- [Exercise materials]

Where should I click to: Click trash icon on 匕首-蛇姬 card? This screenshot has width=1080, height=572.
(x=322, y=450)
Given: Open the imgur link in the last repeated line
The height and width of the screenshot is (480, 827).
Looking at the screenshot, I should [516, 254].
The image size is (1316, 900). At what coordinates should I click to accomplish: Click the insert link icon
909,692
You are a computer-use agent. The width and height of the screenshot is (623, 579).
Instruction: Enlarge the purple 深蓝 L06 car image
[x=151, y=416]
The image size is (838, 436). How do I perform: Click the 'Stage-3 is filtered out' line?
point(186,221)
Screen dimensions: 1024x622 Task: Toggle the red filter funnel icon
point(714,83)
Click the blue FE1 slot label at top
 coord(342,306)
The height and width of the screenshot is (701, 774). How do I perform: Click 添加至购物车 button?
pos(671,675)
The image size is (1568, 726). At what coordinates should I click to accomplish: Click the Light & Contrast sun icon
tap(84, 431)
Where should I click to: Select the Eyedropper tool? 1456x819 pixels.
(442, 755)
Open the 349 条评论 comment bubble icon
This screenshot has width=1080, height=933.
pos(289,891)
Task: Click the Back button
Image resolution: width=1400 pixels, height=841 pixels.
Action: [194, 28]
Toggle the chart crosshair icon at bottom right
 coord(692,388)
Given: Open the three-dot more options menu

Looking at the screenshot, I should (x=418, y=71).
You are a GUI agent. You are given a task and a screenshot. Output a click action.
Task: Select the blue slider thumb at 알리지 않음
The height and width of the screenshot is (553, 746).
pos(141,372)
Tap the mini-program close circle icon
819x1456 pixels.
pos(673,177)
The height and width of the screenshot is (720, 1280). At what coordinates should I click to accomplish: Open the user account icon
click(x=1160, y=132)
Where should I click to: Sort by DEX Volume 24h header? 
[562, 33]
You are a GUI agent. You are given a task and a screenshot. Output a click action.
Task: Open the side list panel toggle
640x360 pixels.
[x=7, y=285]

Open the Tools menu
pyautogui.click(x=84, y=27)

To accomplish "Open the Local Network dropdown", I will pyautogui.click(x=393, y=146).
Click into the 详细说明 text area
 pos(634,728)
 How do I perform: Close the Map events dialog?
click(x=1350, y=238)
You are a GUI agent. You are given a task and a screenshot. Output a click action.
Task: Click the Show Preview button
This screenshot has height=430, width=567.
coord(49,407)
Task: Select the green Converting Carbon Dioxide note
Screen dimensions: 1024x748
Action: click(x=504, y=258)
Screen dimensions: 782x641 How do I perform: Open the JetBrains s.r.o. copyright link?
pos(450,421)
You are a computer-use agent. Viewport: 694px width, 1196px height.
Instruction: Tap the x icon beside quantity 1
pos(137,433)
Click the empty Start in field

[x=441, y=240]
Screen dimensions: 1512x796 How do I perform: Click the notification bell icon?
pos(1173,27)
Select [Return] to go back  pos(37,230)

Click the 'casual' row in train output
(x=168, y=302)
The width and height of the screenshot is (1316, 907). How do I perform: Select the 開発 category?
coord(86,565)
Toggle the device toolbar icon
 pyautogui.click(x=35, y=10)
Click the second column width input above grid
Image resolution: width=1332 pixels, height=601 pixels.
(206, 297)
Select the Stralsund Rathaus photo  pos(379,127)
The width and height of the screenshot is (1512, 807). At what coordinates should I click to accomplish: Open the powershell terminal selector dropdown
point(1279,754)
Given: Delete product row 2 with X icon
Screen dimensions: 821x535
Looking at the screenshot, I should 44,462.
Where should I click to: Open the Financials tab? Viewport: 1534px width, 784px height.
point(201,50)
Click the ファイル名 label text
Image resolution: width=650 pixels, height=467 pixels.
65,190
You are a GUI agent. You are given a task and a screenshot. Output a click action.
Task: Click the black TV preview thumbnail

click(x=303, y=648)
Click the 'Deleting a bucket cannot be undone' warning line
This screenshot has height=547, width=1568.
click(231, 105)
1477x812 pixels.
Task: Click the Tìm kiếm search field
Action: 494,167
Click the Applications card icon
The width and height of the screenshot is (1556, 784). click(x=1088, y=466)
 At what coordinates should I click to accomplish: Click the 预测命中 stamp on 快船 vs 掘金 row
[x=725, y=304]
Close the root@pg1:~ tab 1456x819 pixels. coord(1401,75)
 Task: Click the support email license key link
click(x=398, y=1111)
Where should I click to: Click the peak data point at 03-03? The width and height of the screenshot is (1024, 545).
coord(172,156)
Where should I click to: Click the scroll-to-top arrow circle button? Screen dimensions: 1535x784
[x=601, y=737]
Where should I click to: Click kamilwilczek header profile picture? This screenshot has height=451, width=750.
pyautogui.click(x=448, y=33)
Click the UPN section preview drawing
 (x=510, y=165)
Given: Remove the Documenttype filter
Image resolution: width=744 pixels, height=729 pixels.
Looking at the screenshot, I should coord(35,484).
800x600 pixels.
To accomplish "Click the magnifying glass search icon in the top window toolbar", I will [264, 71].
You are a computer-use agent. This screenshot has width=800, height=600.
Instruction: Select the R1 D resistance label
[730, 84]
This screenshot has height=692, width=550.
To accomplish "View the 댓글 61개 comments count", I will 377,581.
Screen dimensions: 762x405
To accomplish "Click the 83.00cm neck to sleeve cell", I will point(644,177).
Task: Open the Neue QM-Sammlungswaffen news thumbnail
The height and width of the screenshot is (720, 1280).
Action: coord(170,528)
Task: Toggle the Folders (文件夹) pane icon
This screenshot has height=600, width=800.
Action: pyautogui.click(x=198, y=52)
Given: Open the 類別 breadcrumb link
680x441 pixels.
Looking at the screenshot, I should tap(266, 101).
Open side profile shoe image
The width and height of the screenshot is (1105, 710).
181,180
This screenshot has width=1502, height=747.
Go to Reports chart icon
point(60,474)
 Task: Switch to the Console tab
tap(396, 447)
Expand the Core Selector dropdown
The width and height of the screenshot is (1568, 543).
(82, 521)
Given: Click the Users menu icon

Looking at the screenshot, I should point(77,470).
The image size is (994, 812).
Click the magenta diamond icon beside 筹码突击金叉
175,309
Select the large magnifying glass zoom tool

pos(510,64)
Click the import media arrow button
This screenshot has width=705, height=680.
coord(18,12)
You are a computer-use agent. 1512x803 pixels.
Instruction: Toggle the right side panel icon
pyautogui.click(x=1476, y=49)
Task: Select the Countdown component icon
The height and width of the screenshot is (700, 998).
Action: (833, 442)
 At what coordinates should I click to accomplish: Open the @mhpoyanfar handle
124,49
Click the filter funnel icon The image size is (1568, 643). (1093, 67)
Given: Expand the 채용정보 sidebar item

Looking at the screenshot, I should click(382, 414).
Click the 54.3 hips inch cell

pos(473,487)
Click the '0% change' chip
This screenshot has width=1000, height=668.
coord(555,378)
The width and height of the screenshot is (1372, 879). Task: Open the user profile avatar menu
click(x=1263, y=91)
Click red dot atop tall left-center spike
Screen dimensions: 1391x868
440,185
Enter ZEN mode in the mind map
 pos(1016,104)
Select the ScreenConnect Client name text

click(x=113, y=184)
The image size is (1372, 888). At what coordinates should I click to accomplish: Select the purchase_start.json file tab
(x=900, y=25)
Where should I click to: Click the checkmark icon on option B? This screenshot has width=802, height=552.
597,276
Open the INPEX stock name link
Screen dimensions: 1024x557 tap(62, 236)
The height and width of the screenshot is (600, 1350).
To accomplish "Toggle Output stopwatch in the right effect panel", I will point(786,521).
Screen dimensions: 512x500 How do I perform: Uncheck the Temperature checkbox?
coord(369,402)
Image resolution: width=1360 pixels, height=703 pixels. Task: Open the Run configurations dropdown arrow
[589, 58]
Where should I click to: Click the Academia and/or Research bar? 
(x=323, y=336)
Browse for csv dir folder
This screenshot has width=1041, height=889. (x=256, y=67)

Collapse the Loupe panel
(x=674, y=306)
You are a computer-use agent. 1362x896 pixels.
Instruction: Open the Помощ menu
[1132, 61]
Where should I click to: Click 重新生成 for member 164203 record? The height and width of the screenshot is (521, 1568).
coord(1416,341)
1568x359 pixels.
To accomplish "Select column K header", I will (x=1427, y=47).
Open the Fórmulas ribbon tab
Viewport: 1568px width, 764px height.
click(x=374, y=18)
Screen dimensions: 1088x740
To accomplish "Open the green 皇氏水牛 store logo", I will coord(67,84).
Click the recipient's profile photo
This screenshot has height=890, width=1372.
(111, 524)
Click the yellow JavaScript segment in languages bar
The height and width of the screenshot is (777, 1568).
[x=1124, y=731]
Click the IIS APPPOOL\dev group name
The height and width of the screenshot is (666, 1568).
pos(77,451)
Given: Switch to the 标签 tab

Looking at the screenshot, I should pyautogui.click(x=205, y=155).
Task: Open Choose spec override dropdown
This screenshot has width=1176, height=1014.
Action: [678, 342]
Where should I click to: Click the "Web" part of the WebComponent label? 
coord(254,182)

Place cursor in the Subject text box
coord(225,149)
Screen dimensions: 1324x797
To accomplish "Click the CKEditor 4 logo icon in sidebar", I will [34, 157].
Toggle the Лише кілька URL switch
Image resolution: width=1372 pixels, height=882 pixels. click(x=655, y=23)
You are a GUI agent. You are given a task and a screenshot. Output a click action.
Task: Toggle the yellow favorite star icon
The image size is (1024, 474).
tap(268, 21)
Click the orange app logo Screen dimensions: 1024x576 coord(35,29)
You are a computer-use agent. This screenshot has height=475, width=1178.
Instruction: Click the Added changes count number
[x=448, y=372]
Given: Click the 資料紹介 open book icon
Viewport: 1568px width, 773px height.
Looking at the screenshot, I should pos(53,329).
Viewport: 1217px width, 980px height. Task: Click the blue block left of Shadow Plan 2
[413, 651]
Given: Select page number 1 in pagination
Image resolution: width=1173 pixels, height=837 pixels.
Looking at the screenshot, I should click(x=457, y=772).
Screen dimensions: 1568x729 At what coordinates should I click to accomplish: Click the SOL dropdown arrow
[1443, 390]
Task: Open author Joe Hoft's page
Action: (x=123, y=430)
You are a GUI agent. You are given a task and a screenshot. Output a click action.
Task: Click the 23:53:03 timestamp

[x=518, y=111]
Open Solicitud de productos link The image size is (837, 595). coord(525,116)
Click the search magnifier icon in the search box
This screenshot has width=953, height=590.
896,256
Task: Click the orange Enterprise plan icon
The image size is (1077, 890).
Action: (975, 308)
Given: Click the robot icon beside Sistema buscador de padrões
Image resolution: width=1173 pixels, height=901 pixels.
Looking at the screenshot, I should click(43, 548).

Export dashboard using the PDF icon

- [What you are asked to do] What are the data lines from the line containing "Click the 'casual' row in train output" to the line containing "coord(86,565)", quoted word for word?

- [Complete answer]
Click the 'casual' row in train output
(x=168, y=302)
The width and height of the screenshot is (1316, 907). How do I perform: Select the 開発 category?
coord(86,565)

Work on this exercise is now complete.